Work required: Rewrite the listing below as a Markdown table with the columns Row and Line, starting with the line containing "At what coordinates" and going on through the end of the listing, skipping blank lines. Leave the pictures out of the table.

Records from a collection
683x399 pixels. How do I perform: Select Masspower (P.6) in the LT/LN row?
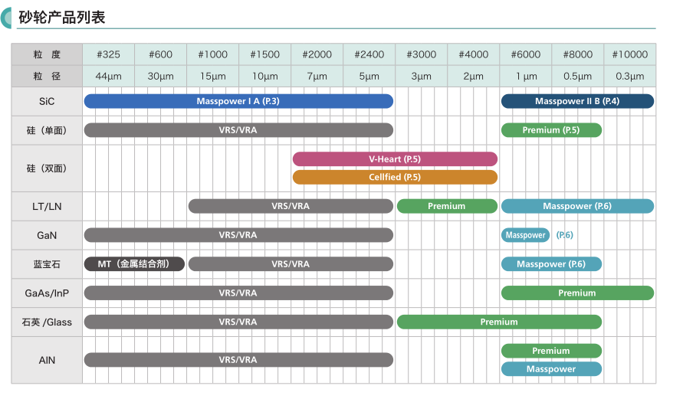577,206
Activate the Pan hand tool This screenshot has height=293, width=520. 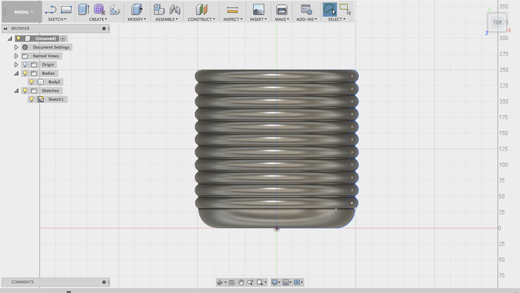tap(241, 282)
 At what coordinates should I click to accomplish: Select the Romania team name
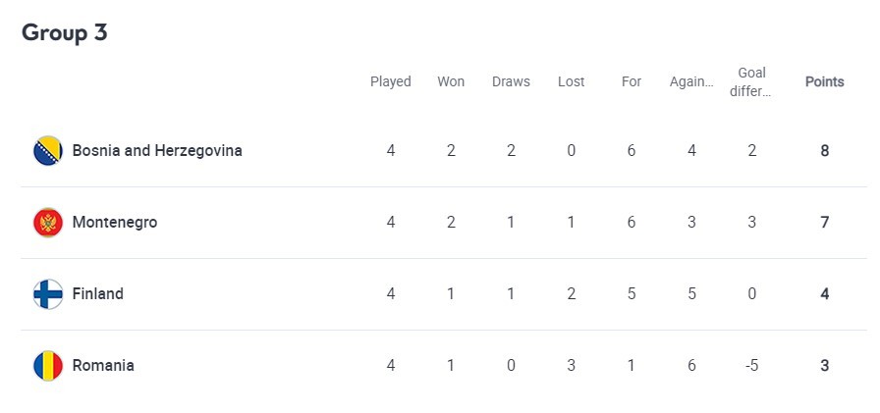click(x=103, y=366)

Answer below:
| Row | Line |
|---|---|
| 1 |  At what coordinates should I click to accomplish: Select the Romania team name |
| 2 | click(x=103, y=366) |